- _GIVEN PASSAGE_

-.-.-

Between 2006 and 2015, Stephen Harper appointed 59 senators, more than any prime minster in history. The argument made in support the lack of gender balance within government is that you only get to elect those who run. The senate is an appointed body and, male or female, any person who meets the requirements can become a senator. Therefore, a gender balanced senate is absolutely achievable. Harper appointed 43 men and 16 women, leaving the gender balance of the senate just slightly worse than when he took office 10 years ago. Perhaps taking stock of his track record, Harper didn't bother to show for the 2015 electoral debate on women's issues.
One of the most telling events in terms of women's lack of standing, was a 2010 decision by the Harper’s government to eliminate funding for abortion, which is legal in Canada, from its foreign-aid focus on maternal health. Several Conservative cabinet ministers confirmed that this ban extended to war rape victims, like the kidnapped Boka Haram girls, and child brides, whose underdeveloped bodies are ripped apart by babies. Five weeks before the decision was announced, Nancy Ruth, Conservative senator and the "Nancy" of the Nancy's Chair in Women's Studies at Mount Saint Vincent University (and of later cold Camembert and broken crackers fame), stood on Parliament Hill before a group of 80 international development advocates gathered in response to the Conservative's decision to eliminate abortion funding from foreign aid. Her recommendation: "Shut the fuck up on this issue. If you push it, there will be more backlash." Ruth went on to say, “this is now a political football. This is not about women’s health in this country.”
Ruth's message was loud and clear: keep your mouth shut, don't fight back, because if you do worse things will happen. It's the message of abusers. It's the message of a society that gives men a free pass for bad behaviour while it pillories women. It's the message that makes women brush off sexual harassment in the workplace and it's the message that keeps them from reporting sexual assaults. Stay quiet, suck it up, if you don't it will go worse for you.
It's a message that should have died back in 1982 when the House of Commons laughed at Margaret Mitchell for standing up and saying one in ten Canadian women are victims of domestic abuse. But there is still hope. The Ghomeshi women may have lost in a court of law, but they didn't lose when they launched a national conversation about sexual assault. They didn't lose when they outed a sexual predator and alerted women to stay away from him. They didn't lose when they inspired other women to speak out about assault and abuse.
Canadian women didn't lose when they cast their votes against a government that spent 10 years actively working against them. When Prime Minister Trudeau announced his first cabinet would include an equal number of women and men, "because it's 2015", the virtues of merit-based appointments gushed across newspapers nationwide like so much sewage from a broken pipe. In 20 years of following politics, never has so much been made of merit as it was in the days that followed Trudeau's announcement. But all the editorializing and all the patronizing didn't change the fact that for the first time in Canadian history, cabinet composition is half women and half men. Just as it should be in a country that is half women and half men.
* I'm awaiting the outcome of the judicial inquiry into Justice Robin Camp, who in a sexual assault trial repeatedly called the woman "the accused". During the trial he asked, "Why couldn't you just keep your knees together?" and, "Why didn't you just sink your bottom down into the basin so he couldn't penetrate you?" The 19 year-old victim weighed one hundred pounds. Her attacker, a man in his 30s, weighed 240 pounds.

-.-.-

[Data drawn from a collection]

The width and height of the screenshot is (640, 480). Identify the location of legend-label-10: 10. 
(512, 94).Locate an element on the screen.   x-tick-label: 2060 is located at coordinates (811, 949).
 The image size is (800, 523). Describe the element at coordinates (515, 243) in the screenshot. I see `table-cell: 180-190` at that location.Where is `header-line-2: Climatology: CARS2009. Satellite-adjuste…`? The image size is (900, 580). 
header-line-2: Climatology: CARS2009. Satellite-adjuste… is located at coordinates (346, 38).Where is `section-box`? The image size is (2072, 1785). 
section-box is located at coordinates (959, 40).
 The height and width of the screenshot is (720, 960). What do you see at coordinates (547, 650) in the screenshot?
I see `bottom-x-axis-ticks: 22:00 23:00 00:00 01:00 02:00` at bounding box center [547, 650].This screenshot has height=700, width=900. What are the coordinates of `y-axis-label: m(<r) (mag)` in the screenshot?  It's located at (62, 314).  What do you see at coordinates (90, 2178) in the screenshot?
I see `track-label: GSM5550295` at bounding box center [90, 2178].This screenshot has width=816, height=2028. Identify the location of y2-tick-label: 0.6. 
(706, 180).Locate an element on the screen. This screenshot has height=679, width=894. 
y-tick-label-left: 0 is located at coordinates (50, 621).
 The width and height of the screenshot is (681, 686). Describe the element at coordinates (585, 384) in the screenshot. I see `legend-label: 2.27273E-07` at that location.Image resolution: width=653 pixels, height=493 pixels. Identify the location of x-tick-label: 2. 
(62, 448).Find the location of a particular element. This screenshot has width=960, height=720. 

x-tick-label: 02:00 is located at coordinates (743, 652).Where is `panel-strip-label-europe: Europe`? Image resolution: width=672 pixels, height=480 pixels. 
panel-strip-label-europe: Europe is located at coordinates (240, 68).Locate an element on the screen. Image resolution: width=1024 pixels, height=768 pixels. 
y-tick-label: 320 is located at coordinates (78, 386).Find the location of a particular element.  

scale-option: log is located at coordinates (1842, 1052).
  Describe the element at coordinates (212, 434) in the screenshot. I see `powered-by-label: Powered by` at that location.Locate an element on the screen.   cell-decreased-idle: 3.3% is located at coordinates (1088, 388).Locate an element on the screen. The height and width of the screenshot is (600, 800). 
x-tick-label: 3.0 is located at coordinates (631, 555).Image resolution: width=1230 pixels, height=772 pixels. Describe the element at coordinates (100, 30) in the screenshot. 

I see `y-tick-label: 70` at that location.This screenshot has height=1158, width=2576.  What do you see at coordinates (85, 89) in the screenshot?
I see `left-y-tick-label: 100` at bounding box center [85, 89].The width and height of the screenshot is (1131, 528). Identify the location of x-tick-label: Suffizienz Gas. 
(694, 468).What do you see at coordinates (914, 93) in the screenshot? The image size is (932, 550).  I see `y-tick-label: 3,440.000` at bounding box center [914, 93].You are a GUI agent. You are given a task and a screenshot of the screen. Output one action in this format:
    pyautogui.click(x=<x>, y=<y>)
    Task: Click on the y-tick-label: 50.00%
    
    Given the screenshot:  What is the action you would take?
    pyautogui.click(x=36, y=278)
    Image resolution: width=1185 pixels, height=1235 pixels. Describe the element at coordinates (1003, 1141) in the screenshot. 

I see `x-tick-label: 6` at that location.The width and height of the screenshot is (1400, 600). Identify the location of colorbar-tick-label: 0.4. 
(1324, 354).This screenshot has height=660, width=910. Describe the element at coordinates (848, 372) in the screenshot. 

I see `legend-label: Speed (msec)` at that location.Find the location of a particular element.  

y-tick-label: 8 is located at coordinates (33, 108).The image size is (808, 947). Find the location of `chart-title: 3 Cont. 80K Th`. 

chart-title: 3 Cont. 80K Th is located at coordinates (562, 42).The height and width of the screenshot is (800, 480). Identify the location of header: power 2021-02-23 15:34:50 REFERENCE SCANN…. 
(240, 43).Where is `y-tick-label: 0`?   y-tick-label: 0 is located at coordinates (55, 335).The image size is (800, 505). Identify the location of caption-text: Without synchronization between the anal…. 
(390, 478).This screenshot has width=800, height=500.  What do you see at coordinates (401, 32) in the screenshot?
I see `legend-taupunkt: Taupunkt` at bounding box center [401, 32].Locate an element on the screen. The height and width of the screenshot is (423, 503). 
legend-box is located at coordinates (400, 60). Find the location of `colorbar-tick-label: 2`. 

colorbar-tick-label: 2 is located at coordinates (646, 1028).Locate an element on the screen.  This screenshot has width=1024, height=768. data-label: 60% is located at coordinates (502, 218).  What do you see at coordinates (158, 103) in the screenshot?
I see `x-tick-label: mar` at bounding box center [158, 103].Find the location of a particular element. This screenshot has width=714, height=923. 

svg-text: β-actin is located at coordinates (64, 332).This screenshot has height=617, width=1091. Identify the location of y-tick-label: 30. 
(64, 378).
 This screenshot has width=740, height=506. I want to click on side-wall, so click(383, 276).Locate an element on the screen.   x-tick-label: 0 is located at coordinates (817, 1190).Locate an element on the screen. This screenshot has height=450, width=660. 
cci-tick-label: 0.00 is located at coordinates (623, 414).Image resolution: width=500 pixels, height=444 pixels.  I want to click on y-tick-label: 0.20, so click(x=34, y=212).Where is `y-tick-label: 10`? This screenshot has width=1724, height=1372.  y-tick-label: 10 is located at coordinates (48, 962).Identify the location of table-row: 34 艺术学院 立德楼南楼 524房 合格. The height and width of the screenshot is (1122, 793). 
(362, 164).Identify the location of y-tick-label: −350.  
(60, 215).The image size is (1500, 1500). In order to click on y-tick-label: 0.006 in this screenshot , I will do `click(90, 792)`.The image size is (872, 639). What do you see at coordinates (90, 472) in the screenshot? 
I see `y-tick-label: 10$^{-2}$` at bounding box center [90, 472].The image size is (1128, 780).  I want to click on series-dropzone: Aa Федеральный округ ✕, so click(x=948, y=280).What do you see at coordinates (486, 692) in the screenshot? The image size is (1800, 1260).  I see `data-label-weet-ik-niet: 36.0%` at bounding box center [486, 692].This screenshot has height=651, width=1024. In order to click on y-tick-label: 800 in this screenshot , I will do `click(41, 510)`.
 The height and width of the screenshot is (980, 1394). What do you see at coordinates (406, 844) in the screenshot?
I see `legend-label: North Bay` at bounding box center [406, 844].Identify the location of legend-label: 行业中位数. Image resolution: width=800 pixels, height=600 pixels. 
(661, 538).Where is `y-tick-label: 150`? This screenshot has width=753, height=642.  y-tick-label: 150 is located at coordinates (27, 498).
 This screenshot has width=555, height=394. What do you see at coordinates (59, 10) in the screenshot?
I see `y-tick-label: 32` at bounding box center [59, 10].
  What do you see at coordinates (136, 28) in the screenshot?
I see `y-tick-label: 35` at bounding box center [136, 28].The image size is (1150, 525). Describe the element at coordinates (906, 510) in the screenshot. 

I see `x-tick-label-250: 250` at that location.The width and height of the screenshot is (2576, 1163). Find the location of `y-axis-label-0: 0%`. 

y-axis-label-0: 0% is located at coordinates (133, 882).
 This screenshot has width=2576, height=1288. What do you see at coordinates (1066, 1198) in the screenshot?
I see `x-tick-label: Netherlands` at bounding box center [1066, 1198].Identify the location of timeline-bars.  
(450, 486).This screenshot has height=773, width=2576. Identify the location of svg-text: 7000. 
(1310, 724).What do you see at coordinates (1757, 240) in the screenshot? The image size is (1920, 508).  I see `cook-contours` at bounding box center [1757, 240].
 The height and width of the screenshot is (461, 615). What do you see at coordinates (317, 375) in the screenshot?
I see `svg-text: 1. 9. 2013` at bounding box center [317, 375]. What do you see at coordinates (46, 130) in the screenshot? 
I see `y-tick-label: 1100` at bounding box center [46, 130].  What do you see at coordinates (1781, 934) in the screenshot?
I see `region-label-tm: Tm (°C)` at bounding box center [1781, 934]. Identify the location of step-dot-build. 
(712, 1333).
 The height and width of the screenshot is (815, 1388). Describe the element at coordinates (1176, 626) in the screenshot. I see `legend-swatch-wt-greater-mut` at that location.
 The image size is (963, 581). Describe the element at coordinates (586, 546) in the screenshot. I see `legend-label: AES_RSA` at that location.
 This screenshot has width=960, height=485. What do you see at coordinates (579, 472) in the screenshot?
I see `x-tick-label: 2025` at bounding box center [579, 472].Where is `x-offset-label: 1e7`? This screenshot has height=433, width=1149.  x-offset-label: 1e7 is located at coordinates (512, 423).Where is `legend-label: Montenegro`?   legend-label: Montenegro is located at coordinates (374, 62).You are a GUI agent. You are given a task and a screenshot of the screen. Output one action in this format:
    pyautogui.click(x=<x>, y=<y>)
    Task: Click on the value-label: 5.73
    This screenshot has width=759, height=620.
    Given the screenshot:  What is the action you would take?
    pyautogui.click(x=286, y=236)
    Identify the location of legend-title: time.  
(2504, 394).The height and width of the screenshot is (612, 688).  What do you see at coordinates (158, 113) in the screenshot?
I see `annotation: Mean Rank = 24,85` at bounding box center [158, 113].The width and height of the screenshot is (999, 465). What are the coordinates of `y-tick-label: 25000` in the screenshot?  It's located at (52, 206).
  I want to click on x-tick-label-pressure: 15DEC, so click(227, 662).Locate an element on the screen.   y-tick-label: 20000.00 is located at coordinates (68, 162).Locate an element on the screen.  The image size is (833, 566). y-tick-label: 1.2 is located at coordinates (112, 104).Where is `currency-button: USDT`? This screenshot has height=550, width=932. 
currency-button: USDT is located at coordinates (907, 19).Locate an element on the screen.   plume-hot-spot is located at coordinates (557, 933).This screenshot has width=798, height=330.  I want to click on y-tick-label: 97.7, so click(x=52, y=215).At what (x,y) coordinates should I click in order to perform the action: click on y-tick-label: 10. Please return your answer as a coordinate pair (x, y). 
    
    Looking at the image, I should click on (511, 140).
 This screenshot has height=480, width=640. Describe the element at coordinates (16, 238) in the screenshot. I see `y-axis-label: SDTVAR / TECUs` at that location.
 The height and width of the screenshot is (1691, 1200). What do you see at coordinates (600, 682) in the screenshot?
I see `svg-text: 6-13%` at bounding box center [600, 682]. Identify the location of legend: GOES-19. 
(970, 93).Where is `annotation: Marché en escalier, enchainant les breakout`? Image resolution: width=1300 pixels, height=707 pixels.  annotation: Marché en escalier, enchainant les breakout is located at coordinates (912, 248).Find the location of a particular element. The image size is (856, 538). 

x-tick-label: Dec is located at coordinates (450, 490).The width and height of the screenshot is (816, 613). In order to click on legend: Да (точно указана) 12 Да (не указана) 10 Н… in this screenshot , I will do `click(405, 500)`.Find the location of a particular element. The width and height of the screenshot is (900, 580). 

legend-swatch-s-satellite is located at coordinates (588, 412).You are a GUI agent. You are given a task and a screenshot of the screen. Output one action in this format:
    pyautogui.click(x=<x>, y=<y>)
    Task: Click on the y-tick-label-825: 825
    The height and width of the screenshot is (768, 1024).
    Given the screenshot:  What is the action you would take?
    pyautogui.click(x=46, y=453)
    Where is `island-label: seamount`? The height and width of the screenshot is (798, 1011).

-.-.-

- _WORK TO BE COMPLETED_
Return the words of the passage on women and Canadian politics verbatim, starting at "It's a message" and ending at "assault and abuse.".

- _EXPECTED ANSWER_
It's a message that should have died back in 1982 when the House of Commons laughed at Margaret Mitchell for standing up and saying one in ten Canadian women are victims of domestic abuse. But there is still hope. The Ghomeshi women may have lost in a court of law, but they didn't lose when they launched a national conversation about sexual assault. They didn't lose when they outed a sexual predator and alerted women to stay away from him. They didn't lose when they inspired other women to speak out about assault and abuse.